**SOURCE EXCERPT**
##########
Occult America: The Secret History of How Mysticism Shaped Our Nation

Mitch Horowitz is the editor-in-chief of Tarcher/Penguin and responsible for the publication of such seminal esoterica books as Manly P. Hall's The Secret Teachings of All Ages: Reader's Edition, The Book of the Damned: The Collected Works of Charles Fort, and a slew of other contemporary and classic works of high weirdness. Mitch is also a great writer on the occult himself. His own new book, Occult America: The Secret History of How Mysticism Shaped Our Nation, went on sale today. I haven't read it yet, but Mitch wrote an overview of the book for Graham Hancock's site and it's terrific. I'm delighted that Mitch is going to guestblog on Boing Boing a few weeks from now too! I'm sure every post will be a gem from the equinox. From Mitch's essay, also titled Occult America:
Occult America High Res Cover By the 1830s and 40s, a region of central New York State called "the Burned-Over District" (so-named for its religious passions) became the magnetic center for the religious radicalism sweeping the young nation. Stretching from Albany to Buffalo, it was the Mt. Sinai of American mysticism, giving birth to new religions such as Mormonism and Seventh-Day Adventism, and also to the spread of Spiritualism, Mesmerism, mediumship, table-rapping, séances, and other occult sensations - many of which mirrored, and aided, the rise of Suffragism and related progressive movements.
##########
**MATERIAL**
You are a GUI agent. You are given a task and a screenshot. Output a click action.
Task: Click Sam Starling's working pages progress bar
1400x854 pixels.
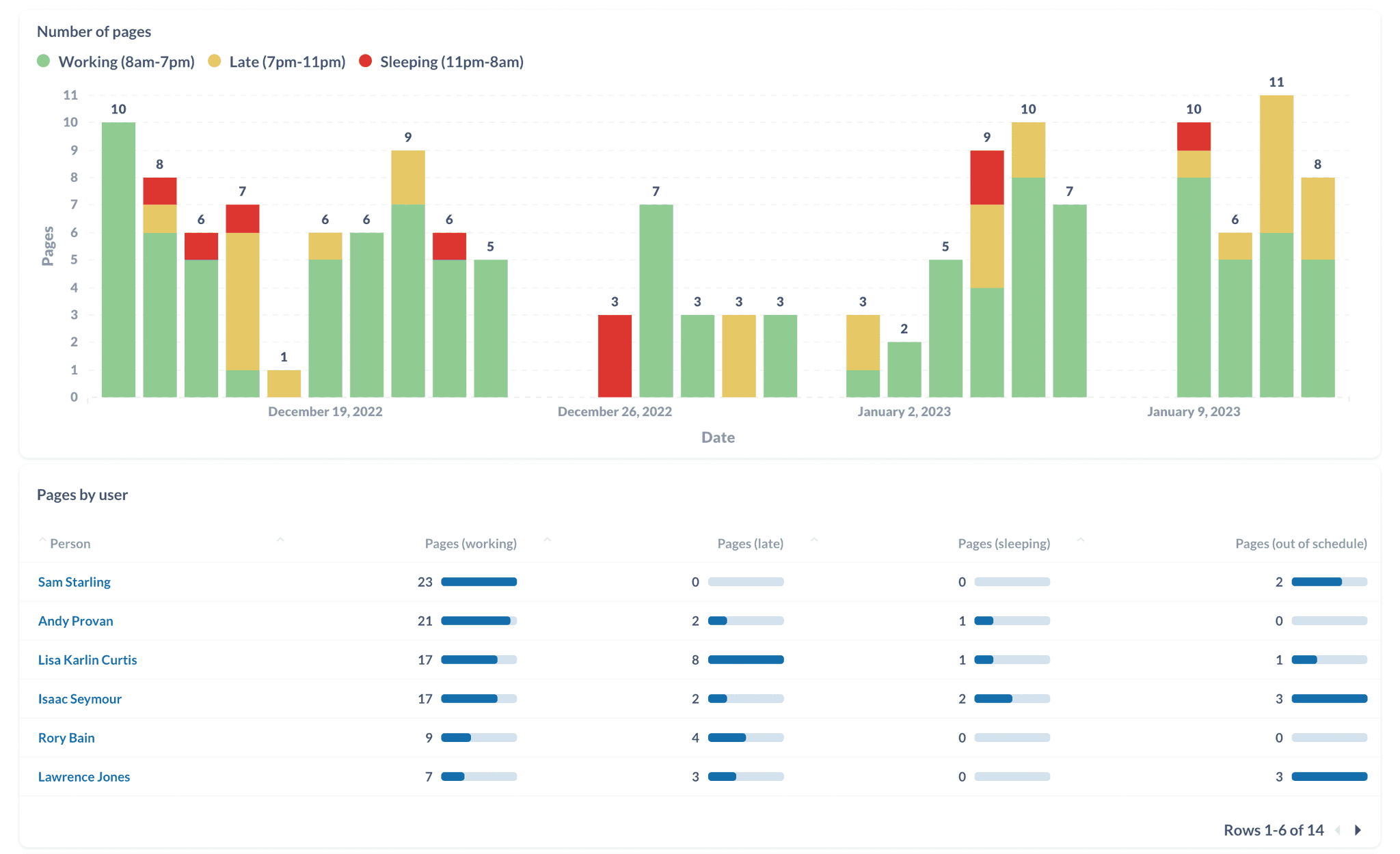tap(479, 581)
##########
**WHAT YOU NEED TO DO**
(A) The post on Occult America names several occult sensations whose spread the Burned-Over District gave rise to. List each one.
(B) Condense the paragraph of the Occult America post that begins "Mitch Horowitz is the editor-in-chief" into a short bulleted list that keeps its main facts.

**RESPONSES TO THE EXERCISE**
(A)
- Spiritualism
- Mesmerism
- mediumship
- table-rapping
- séances

(B)
- Mitch Horowitz is editor-in-chief of Tarcher/Penguin.
- He is responsible for publishing esoterica such as Manly P. Hall's The Secret Teachings of All Ages: Reader's Edition and The Book of the Damned: The Collected Works of Charles Fort.
- He also writes on the occult himself.
- His new book, Occult America: The Secret History of How Mysticism Shaped Our Nation, went on sale today.
- The post's writer hasn't read the book yet but calls his overview of it, an essay on Graham Hancock's site also titled Occult America, terrific.
- He will guestblog on Boing Boing in a few weeks.
- An excerpt from the essay follows.